Если это правда, то феминисток можно поздравить. Они приобрели влиятельных, практичных и могучих союзников. Католическое духовенство, работая для своих целей, тем не менее, значительно облегчит женщинам дорогу. Правда и то, что когда реформа назрела, то всё человечество, сознательно и бессознательно, начинает ее проводить.
Алекс пылала желанием услышать речь адвокатки. Все уговаривали ее подождать большого процесса, но, уступая нашим просьбам, повели в одну из маленьких палат, где разбиралась ссора двух дам de la halle, обозвавших друг друга salope, vache, chameau[277] и тому подобными кличками, которыми обмениваются торговки всего мира. Одну из этих дам защищал старый адвокат, другую – молодая адвокатка. К большому нашему огорчению, защищала она очень плохо; говорила так невнятно, что ее почти не было слышно, не воспользовалась ни одним из противоречивых свидетельских показаний; на вопрос судьи, сколько ее клиентка требует денежного вознаграждения, долго разбиралась в бумагах, прежде чем отыскала, наконец, нужную цифру. Мы были глубоко разочарованы.
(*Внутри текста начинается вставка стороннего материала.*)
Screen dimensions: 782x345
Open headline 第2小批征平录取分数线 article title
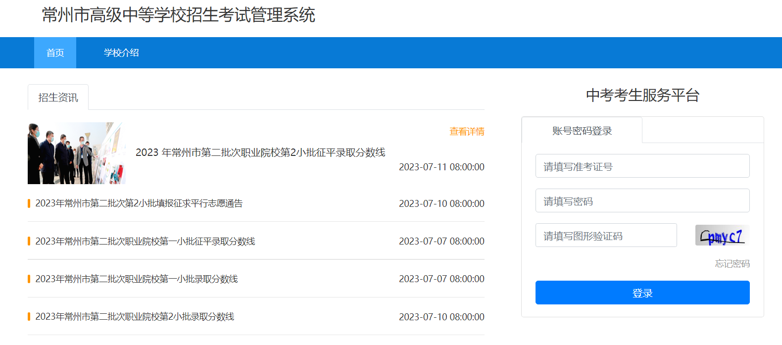pyautogui.click(x=260, y=152)
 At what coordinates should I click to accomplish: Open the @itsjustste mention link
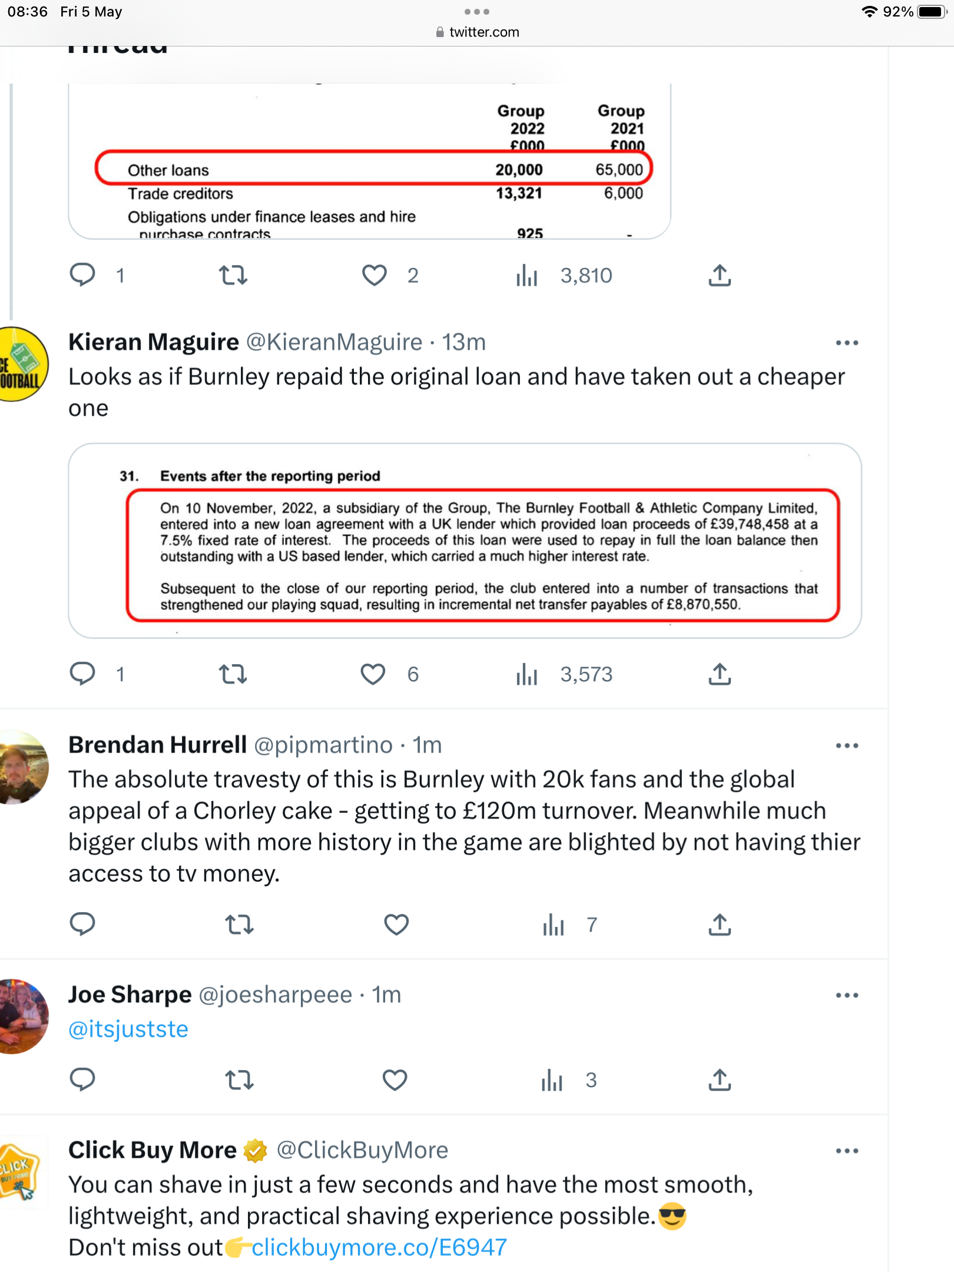tap(128, 1029)
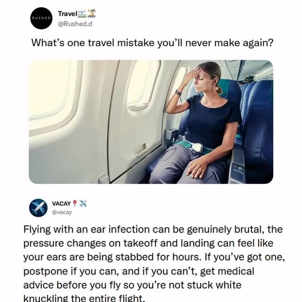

– Адвокат другой стороны – самый посредственный оратор, а между тем, он казался блестящим в сравнении с адвокаткой, – горевала Алекс.
Другие адвокатки, за исключением двух-трех умниц, бойких и речистых, также поражали своей ничтожностью, отсутствием красивого голоса и невнятностью произношения. Не придавайте этому значения! – уговаривали нас умницы, – nous ne sommes que les éclaireuses[278]. Таланты явятся со временем. Теперь же на адвокатскую деятельность, как на новинку, бросаются многие женщины, которые не понимают, какие данные для нее требуются.
– Мне кажется, – говорила я, – необходим, прежде всего, звучный гармоничный голос, уменье сжато и толково объяснить дело, а во Франции еще и остроумие…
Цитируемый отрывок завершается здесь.